And her name is Ruby. Ruby on Rails, to be exact. After “working” now for a few months in near total secrecy, it’s time we shared some of the technical details of how we spend most of our time. We’re still not ready to share what exactly we are doing, but we want to be able to discuss how we are doing it. And a large part of the how is Ruby on Rails.
What is Ruby on Rails? Ruby is an interpreted, object-oriented programming language, and Rails refers to the web development framework that DHH and others at 37 Signals extracted from their Basecamp product. Ruby is a simple-to-learn, yet powerfully expressive and flexible language that can lead to really elegant (or really ugly) code. Combine this with Rails, which provides a very supportive MVC architecture, and you have a fantastic starting point for building any sort of web application in a short amount of time.
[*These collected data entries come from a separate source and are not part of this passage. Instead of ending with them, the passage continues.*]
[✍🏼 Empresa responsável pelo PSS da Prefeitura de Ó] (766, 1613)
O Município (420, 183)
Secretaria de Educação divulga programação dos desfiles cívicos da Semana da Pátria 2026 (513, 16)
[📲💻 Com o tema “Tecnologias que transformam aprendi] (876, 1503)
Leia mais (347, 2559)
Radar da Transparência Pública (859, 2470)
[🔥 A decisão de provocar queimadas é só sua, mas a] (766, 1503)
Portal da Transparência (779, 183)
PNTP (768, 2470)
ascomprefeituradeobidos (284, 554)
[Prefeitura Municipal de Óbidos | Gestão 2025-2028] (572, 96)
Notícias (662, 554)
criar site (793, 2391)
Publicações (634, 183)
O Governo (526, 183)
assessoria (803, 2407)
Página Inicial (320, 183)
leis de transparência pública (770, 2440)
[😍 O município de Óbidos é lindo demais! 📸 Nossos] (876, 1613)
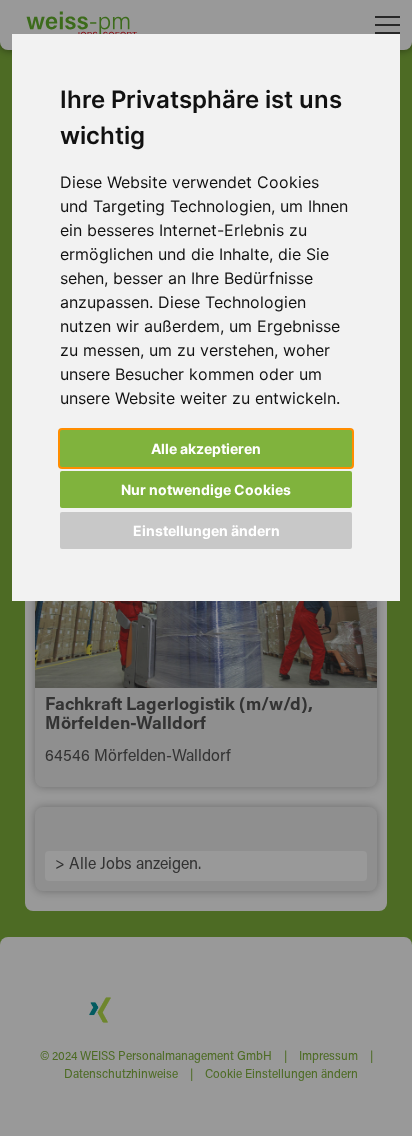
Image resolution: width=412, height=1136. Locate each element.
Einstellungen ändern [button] (206, 530)
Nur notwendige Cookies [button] (206, 489)
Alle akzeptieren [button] (206, 448)
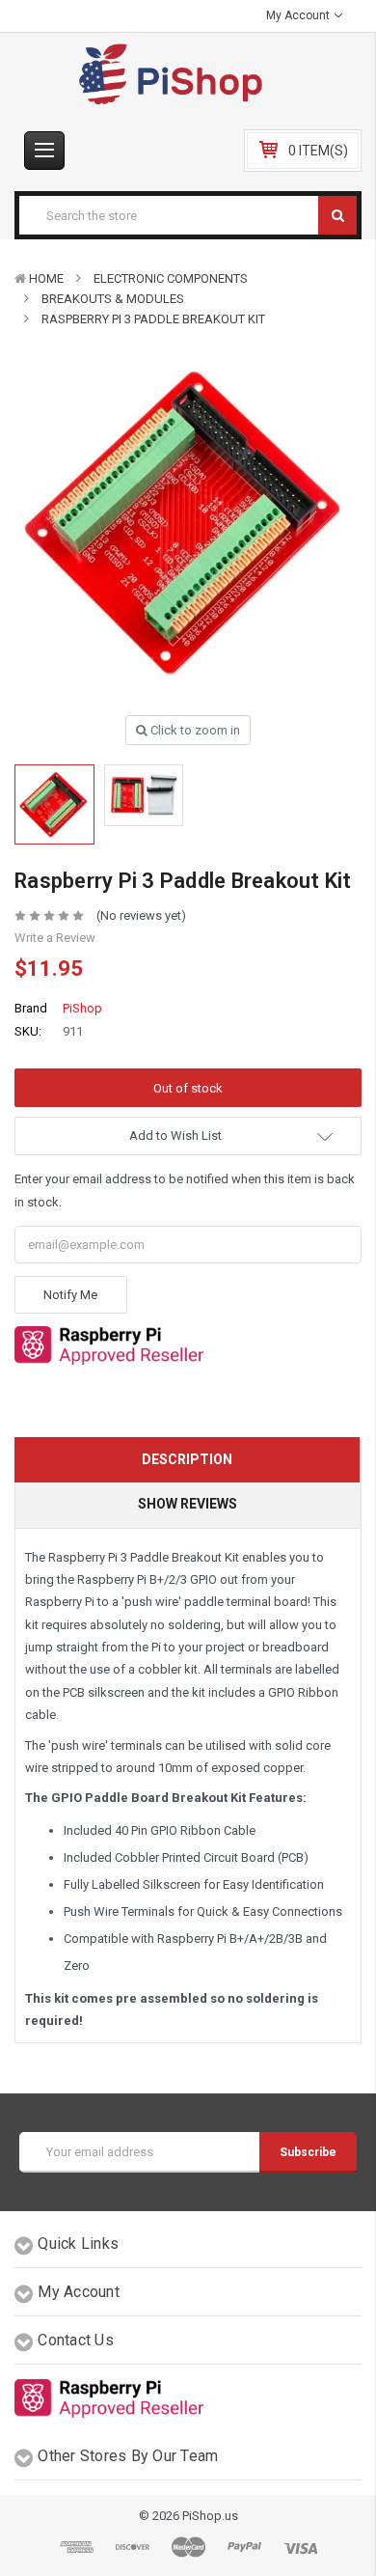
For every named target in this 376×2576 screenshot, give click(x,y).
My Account (299, 15)
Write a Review (54, 937)
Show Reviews (187, 1503)
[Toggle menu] (44, 150)
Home (46, 278)
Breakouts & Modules (112, 298)
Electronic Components (171, 278)
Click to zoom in (194, 730)
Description (187, 1459)
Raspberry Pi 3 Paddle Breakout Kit (153, 319)
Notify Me (70, 1295)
Since Justin and I had only minimal experience in building websites, we wanted to go with a technology that was easy to learn and be productive with, and had a large community of users from which we could get a lot of support. Ruby on Rails fit that bill, and we couldn’t be more happy with our choice. Along with many helpful websites, the following two books got us up and running quickly; I’d highly recommend them to anyone interested in Ruby on Rails:
So consider this fair warning; from now on we’ll be geeking out occasionally with Ruby on Rails-specific issues and solutions that we encounter. Of course, the best way to follow along is to try it yourself.